(Provided records):
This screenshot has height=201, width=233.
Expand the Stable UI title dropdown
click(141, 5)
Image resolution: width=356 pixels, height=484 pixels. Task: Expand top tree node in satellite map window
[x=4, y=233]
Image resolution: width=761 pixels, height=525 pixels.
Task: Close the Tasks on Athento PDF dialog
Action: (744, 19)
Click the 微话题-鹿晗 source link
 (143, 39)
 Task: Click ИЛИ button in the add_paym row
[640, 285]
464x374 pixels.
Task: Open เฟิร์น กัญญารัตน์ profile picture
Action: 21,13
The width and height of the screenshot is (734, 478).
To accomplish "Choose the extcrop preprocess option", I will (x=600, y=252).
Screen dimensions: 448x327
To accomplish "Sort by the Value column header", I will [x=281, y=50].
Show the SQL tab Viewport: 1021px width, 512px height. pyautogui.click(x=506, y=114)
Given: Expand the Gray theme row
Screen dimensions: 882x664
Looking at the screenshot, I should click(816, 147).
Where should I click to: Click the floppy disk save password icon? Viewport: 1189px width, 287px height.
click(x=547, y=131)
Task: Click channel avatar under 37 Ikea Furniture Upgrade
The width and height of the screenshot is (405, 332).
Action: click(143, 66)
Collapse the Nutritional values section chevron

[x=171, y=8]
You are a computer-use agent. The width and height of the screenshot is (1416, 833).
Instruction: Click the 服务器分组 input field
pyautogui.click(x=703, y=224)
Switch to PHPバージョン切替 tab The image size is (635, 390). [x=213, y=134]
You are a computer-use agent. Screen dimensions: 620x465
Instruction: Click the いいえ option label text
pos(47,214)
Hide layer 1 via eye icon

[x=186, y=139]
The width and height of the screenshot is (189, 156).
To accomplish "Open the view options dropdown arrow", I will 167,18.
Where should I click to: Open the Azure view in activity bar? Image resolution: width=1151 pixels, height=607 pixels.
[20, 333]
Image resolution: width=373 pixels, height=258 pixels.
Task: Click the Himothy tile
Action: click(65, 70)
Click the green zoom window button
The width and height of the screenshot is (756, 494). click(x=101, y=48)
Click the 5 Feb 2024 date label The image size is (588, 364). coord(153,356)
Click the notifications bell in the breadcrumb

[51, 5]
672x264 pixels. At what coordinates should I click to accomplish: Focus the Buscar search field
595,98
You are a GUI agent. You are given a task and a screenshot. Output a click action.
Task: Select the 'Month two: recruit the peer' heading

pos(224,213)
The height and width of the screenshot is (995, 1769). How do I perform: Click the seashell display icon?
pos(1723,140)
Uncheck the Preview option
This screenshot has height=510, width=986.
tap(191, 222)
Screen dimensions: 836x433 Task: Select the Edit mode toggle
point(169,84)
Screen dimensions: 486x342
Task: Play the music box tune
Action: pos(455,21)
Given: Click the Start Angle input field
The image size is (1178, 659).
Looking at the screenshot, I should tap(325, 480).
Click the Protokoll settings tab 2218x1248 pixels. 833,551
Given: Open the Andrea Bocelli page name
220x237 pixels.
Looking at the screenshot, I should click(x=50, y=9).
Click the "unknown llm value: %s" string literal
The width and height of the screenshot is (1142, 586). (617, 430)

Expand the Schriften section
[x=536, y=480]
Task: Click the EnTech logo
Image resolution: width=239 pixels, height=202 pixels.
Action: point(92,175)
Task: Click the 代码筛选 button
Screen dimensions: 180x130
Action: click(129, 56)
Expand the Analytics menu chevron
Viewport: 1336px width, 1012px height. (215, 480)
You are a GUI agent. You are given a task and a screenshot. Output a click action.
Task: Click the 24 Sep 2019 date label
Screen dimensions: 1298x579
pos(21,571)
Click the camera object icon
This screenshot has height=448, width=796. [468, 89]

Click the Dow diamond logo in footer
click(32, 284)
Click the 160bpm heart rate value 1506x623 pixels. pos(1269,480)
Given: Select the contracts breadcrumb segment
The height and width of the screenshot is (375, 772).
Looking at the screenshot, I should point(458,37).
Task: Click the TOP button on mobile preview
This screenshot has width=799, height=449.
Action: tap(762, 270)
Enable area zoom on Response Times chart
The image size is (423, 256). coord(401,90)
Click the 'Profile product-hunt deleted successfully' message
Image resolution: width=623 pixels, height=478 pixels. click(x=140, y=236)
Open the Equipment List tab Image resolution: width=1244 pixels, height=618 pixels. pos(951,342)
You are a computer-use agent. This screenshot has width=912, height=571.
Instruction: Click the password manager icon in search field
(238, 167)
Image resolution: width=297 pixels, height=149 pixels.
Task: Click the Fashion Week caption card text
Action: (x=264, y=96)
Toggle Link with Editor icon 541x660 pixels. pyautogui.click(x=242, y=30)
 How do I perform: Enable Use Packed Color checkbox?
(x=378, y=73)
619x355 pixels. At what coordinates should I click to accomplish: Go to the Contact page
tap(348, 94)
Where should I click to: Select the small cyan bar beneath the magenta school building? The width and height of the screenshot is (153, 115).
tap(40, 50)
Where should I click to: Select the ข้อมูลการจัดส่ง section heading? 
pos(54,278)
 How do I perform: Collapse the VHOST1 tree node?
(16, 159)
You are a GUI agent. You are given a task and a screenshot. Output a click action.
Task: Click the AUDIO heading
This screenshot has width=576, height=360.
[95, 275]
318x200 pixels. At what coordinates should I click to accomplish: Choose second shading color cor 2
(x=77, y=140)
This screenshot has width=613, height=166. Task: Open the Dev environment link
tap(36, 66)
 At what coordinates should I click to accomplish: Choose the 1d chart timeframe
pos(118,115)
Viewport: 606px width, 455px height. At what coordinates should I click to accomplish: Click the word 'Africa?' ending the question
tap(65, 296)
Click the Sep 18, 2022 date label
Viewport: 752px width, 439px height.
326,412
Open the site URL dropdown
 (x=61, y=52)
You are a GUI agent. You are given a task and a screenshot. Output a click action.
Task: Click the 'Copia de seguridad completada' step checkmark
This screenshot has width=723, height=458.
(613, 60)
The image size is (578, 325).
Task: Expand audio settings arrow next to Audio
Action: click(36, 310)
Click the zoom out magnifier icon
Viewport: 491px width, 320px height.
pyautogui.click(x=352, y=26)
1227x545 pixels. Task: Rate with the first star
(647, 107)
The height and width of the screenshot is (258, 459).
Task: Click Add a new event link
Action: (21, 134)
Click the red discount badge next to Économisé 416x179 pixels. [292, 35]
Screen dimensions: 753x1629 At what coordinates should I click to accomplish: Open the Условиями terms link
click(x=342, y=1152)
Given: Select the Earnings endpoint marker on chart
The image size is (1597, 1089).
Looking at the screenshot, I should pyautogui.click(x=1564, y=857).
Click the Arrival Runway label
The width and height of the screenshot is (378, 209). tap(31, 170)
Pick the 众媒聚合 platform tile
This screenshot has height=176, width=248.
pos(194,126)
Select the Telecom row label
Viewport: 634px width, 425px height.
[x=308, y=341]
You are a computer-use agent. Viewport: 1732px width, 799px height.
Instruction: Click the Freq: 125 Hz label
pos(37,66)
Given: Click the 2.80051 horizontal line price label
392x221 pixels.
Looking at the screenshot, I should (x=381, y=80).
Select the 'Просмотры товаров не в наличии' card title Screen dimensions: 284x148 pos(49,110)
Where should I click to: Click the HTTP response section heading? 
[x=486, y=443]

(How to complete this task): Transcribe the full listing exactly, omitting nothing.

(Completed task):
This screenshot has height=201, width=233.
Expand the Stable UI title dropdown
click(141, 5)
Image resolution: width=356 pixels, height=484 pixels. Task: Expand top tree node in satellite map window
[x=4, y=233]
Image resolution: width=761 pixels, height=525 pixels.
Task: Close the Tasks on Athento PDF dialog
Action: (744, 19)
Click the 微话题-鹿晗 source link
 (143, 39)
 Task: Click ИЛИ button in the add_paym row
[640, 285]
464x374 pixels.
Task: Open เฟิร์น กัญญารัตน์ profile picture
Action: 21,13
The width and height of the screenshot is (734, 478).
To accomplish "Choose the extcrop preprocess option", I will (x=600, y=252).
Screen dimensions: 448x327
To accomplish "Sort by the Value column header", I will [x=281, y=50].
Show the SQL tab Viewport: 1021px width, 512px height. pyautogui.click(x=506, y=114)
Given: Expand the Gray theme row
Screen dimensions: 882x664
Looking at the screenshot, I should click(816, 147).
Where should I click to: Click the floppy disk save password icon? Viewport: 1189px width, 287px height.
click(x=547, y=131)
Task: Click channel avatar under 37 Ikea Furniture Upgrade
The width and height of the screenshot is (405, 332).
Action: click(143, 66)
Collapse the Nutritional values section chevron

[x=171, y=8]
You are a computer-use agent. The width and height of the screenshot is (1416, 833).
Instruction: Click the 服务器分组 input field
pyautogui.click(x=703, y=224)
Switch to PHPバージョン切替 tab The image size is (635, 390). [x=213, y=134]
You are a computer-use agent. Screen dimensions: 620x465
Instruction: Click the いいえ option label text
pos(47,214)
Hide layer 1 via eye icon

[x=186, y=139]
The width and height of the screenshot is (189, 156).
To accomplish "Open the view options dropdown arrow", I will 167,18.
Where should I click to: Open the Azure view in activity bar? Image resolution: width=1151 pixels, height=607 pixels.
[20, 333]
Image resolution: width=373 pixels, height=258 pixels.
Task: Click the Himothy tile
Action: click(65, 70)
Click the green zoom window button
The width and height of the screenshot is (756, 494). click(x=101, y=48)
Click the 5 Feb 2024 date label The image size is (588, 364). coord(153,356)
Click the notifications bell in the breadcrumb

[51, 5]
672x264 pixels. At what coordinates should I click to accomplish: Focus the Buscar search field
595,98
You are a GUI agent. You are given a task and a screenshot. Output a click action.
Task: Select the 'Month two: recruit the peer' heading

pos(224,213)
The height and width of the screenshot is (995, 1769). How do I perform: Click the seashell display icon?
pos(1723,140)
Uncheck the Preview option
This screenshot has height=510, width=986.
tap(191, 222)
Screen dimensions: 836x433 Task: Select the Edit mode toggle
point(169,84)
Screen dimensions: 486x342
Task: Play the music box tune
Action: pos(455,21)
Given: Click the Start Angle input field
The image size is (1178, 659).
Looking at the screenshot, I should tap(325, 480).
Click the Protokoll settings tab 2218x1248 pixels. 833,551
Given: Open the Andrea Bocelli page name
220x237 pixels.
Looking at the screenshot, I should click(x=50, y=9).
Click the "unknown llm value: %s" string literal
The width and height of the screenshot is (1142, 586). (617, 430)

Expand the Schriften section
[x=536, y=480]
Task: Click the EnTech logo
Image resolution: width=239 pixels, height=202 pixels.
Action: point(92,175)
Task: Click the 代码筛选 button
Screen dimensions: 180x130
Action: click(129, 56)
Expand the Analytics menu chevron
Viewport: 1336px width, 1012px height. (215, 480)
You are a GUI agent. You are given a task and a screenshot. Output a click action.
Task: Click the 24 Sep 2019 date label
Screen dimensions: 1298x579
pos(21,571)
Click the camera object icon
This screenshot has height=448, width=796. [468, 89]

Click the Dow diamond logo in footer
click(32, 284)
Click the 160bpm heart rate value 1506x623 pixels. pos(1269,480)
Given: Select the contracts breadcrumb segment
The height and width of the screenshot is (375, 772).
Looking at the screenshot, I should point(458,37).
Task: Click the TOP button on mobile preview
This screenshot has width=799, height=449.
Action: tap(762, 270)
Enable area zoom on Response Times chart
The image size is (423, 256). coord(401,90)
Click the 'Profile product-hunt deleted successfully' message
Image resolution: width=623 pixels, height=478 pixels. click(x=140, y=236)
Open the Equipment List tab Image resolution: width=1244 pixels, height=618 pixels. pos(951,342)
You are a computer-use agent. This screenshot has width=912, height=571.
Instruction: Click the password manager icon in search field
(238, 167)
Image resolution: width=297 pixels, height=149 pixels.
Task: Click the Fashion Week caption card text
Action: (x=264, y=96)
Toggle Link with Editor icon 541x660 pixels. pyautogui.click(x=242, y=30)
 How do I perform: Enable Use Packed Color checkbox?
(x=378, y=73)
619x355 pixels. At what coordinates should I click to accomplish: Go to the Contact page
tap(348, 94)
Where should I click to: Select the small cyan bar beneath the magenta school building? The width and height of the screenshot is (153, 115).
tap(40, 50)
Where should I click to: Select the ข้อมูลการจัดส่ง section heading? 
pos(54,278)
 How do I perform: Collapse the VHOST1 tree node?
(16, 159)
You are a GUI agent. You are given a task and a screenshot. Output a click action.
Task: Click the AUDIO heading
This screenshot has width=576, height=360.
[95, 275]
318x200 pixels. At what coordinates should I click to accomplish: Choose second shading color cor 2
(x=77, y=140)
This screenshot has width=613, height=166. Task: Open the Dev environment link
tap(36, 66)
 At what coordinates should I click to accomplish: Choose the 1d chart timeframe
pos(118,115)
Viewport: 606px width, 455px height. At what coordinates should I click to accomplish: Click the word 'Africa?' ending the question
tap(65, 296)
Click the Sep 18, 2022 date label
Viewport: 752px width, 439px height.
326,412
Open the site URL dropdown
 (x=61, y=52)
You are a GUI agent. You are given a task and a screenshot. Output a click action.
Task: Click the 'Copia de seguridad completada' step checkmark
This screenshot has width=723, height=458.
(613, 60)
The image size is (578, 325).
Task: Expand audio settings arrow next to Audio
Action: click(36, 310)
Click the zoom out magnifier icon
Viewport: 491px width, 320px height.
pyautogui.click(x=352, y=26)
1227x545 pixels. Task: Rate with the first star
(647, 107)
The height and width of the screenshot is (258, 459).
Task: Click Add a new event link
Action: (21, 134)
Click the red discount badge next to Économisé 416x179 pixels. [292, 35]
Screen dimensions: 753x1629 At what coordinates should I click to accomplish: Open the Условиями terms link
click(x=342, y=1152)
Given: Select the Earnings endpoint marker on chart
The image size is (1597, 1089).
Looking at the screenshot, I should pyautogui.click(x=1564, y=857).
Click the Arrival Runway label
The width and height of the screenshot is (378, 209). tap(31, 170)
Pick the 众媒聚合 platform tile
This screenshot has height=176, width=248.
pos(194,126)
Select the Telecom row label
Viewport: 634px width, 425px height.
[x=308, y=341]
You are a computer-use agent. Viewport: 1732px width, 799px height.
Instruction: Click the Freq: 125 Hz label
pos(37,66)
Given: Click the 2.80051 horizontal line price label
392x221 pixels.
Looking at the screenshot, I should (x=381, y=80).
Select the 'Просмотры товаров не в наличии' card title Screen dimensions: 284x148 pos(49,110)
Where should I click to: Click the HTTP response section heading? 
[x=486, y=443]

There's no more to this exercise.